O que significa “refundar” o Estado?

Nos últimos meses, a refundação do Estado tem sido o ponto central dos debates políticos nacionais, mas o que significa, afinal, a refundação do memorando? Quais as suas reais implicações na vida dos portugueses? Será este outro passo em direcção a uma crise mais profunda? Será a refundação sinónimo de uma reestruturação do Estado? São várias as perguntas, porém, as respostas são vagas.

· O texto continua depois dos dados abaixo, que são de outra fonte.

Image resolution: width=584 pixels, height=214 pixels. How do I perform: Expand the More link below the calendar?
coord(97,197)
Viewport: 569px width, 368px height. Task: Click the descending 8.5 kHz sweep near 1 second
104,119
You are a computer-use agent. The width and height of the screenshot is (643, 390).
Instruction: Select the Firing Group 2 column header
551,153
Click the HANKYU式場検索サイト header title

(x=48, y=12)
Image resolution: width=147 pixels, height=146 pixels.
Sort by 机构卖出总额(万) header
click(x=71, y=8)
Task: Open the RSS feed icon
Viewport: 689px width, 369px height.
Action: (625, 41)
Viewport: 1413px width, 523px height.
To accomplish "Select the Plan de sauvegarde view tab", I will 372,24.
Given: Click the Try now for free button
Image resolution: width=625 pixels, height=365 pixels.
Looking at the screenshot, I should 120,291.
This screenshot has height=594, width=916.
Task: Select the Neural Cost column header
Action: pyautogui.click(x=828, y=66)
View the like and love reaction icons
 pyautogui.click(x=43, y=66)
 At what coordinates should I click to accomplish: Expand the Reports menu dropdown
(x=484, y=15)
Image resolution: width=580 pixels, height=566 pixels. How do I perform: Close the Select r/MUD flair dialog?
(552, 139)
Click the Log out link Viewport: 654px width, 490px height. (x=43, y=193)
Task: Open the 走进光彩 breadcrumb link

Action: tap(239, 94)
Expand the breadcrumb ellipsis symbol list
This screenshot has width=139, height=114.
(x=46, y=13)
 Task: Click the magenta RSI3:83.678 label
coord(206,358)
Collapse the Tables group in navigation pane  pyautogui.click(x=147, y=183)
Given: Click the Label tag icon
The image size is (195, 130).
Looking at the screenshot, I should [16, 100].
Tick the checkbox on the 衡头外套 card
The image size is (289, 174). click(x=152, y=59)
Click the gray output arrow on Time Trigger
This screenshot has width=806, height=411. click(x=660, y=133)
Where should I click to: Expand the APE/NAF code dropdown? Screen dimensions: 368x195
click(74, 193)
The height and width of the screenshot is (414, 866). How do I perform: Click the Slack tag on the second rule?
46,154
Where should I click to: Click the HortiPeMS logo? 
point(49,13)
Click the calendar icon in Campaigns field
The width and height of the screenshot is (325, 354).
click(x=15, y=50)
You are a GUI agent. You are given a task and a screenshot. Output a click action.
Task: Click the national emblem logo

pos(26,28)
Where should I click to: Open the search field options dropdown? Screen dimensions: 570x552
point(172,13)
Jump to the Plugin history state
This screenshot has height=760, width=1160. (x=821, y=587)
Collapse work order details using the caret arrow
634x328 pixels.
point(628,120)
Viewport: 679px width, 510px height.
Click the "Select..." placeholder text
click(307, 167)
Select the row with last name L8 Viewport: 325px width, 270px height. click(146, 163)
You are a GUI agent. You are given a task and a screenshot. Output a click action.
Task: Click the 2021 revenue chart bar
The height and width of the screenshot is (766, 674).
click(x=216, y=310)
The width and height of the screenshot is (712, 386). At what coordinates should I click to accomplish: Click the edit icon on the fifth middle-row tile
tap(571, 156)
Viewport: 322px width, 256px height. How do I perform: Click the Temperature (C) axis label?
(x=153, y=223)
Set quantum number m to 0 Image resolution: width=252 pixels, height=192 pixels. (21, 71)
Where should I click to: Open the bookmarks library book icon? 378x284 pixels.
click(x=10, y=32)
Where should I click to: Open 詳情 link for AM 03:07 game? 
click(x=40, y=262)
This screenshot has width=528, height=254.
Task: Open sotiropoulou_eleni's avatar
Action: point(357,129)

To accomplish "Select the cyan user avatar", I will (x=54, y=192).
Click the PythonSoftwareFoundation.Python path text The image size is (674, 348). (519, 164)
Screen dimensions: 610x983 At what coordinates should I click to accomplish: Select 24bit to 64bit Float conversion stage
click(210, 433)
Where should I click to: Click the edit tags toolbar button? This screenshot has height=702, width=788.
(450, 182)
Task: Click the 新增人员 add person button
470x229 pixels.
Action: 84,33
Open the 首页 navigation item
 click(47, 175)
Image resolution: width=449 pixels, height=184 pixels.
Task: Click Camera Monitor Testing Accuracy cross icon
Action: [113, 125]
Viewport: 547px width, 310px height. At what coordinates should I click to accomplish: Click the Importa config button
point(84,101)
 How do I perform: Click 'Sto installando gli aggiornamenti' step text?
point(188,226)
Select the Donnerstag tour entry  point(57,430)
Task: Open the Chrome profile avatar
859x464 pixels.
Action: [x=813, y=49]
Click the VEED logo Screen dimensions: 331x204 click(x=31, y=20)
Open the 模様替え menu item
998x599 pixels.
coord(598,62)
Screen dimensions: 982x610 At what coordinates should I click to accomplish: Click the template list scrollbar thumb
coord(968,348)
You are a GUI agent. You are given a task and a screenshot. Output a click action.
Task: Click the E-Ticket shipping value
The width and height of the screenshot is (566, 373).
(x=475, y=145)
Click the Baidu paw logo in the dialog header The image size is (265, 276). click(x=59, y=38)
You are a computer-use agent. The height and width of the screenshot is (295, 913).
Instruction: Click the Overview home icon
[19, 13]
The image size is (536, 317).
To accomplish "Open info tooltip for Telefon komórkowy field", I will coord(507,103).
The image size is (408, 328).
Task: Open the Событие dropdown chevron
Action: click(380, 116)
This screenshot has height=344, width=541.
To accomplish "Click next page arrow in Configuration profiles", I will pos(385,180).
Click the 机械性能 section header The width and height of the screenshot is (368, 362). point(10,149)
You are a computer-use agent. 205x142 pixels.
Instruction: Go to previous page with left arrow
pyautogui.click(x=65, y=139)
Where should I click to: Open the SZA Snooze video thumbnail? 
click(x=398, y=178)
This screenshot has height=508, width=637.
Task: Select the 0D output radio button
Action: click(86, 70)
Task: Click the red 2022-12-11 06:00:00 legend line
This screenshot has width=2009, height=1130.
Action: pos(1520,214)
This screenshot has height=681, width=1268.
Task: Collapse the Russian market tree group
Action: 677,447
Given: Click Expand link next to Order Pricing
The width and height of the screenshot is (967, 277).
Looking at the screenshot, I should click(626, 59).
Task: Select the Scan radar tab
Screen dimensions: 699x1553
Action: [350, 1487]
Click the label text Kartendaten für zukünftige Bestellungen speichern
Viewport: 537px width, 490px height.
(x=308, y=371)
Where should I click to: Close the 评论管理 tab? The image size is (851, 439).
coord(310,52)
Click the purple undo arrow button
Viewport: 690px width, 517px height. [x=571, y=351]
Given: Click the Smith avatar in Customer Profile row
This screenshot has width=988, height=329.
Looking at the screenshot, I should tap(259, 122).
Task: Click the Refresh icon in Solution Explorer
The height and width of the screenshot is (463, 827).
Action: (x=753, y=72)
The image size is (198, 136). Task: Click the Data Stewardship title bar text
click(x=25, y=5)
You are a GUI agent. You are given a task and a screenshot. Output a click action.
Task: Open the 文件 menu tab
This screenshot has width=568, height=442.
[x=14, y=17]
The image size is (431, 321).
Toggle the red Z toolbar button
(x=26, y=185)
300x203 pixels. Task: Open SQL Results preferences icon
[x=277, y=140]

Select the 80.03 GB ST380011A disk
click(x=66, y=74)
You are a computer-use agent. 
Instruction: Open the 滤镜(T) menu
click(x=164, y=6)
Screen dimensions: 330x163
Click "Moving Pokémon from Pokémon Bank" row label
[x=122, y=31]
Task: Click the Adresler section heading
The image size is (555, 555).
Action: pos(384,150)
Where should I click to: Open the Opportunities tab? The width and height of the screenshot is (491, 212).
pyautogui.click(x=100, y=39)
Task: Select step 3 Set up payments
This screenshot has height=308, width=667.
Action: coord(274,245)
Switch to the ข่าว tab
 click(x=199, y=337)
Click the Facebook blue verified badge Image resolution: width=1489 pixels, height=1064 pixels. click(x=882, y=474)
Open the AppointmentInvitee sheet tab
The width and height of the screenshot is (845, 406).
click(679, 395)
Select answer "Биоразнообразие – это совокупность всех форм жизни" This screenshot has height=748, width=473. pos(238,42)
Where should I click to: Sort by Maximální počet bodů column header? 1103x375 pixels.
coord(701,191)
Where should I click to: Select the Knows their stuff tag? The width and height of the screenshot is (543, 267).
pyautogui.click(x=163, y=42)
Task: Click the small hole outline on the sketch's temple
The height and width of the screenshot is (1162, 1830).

Sabe-se apenas que esta teria de estar concluída até ao final de Fevereiro, antes do início da 7ª avaliação do programa de assistência financeira a Portugal. Numa entrevista à TVI, após a aprovação do Orçamento de Estado 2013, Passos Coelho afirmou que o governo tem o objectivo de “discriminar”, na próxima avaliação do programa de assistência financeira, as medidas conducentes à meta de redução de quatro mil milhões de euros nos gastos públicos, para implementação entre 2013 e 2014. Estes cortes deverão incidir sobre a despesa primária do Estado, excluindo os encargos com a dívida. Segundo a explicação de Pedro Passos Coelho, 70% da despesa pública inclui a soma das prestações sociais, gastos na Saúde e Educação (50%) e despesas com pessoal (20% da despesa total do Estado). Para o primeiro-ministro, só a refundação do Estado pode evitar um segundo resgate. Defende, no entanto, que a reforma das funções sociais do Estado deve ser feita em função do que os portugueses podem pagar, reiterando uma ideia já anunciada pelo ministro das Finanças.

Recorde-se que, na opinião de Vítor Gaspar, a revisão das responsabilidades do Estado revestem-se de carácter “fundamental”, acusando os governos dos últimos 30 anos de prometerem aos portugueses mais funções do Estado do que aquelas que podiam ser pagas. Foi isso que levou os portugueses a “esperarem mais do Estado do que aquilo que estão dispostos a pagar”. O ministro garantiu que a redefinição do Estado é crucial para o sucesso do programa, pois só esta revisão irá permitir o corte de quatro mil milhões de euros na despesa pública. Sem este corte, Portugal arrisca-se a entrar na mesma crise da Argentina na década de 90, sendo obrigado a um ajustamento “abrupto e desordenado”, acredita Vítor Gaspar. “A reforma do Estado será uma transformação para melhor e não uma compreensão, ou redução daquilo que existia até agora”, sublinha o Primeiro-Ministro.

Riscos de uma refundação irreflectida

Será possível delinear uma verdadeira reestruturação do Estado social em apenas cinco meses? É possível redefinir as funções do Estado social sem haver consenso político? Recorde-se que o PS recusou a participação na discussão sobre o novo modelo de Estado social. Mais importante ainda, será um corte de quatro mil milhões de euros na despesa pública equivalente a uma reforma do modelo do Estado social?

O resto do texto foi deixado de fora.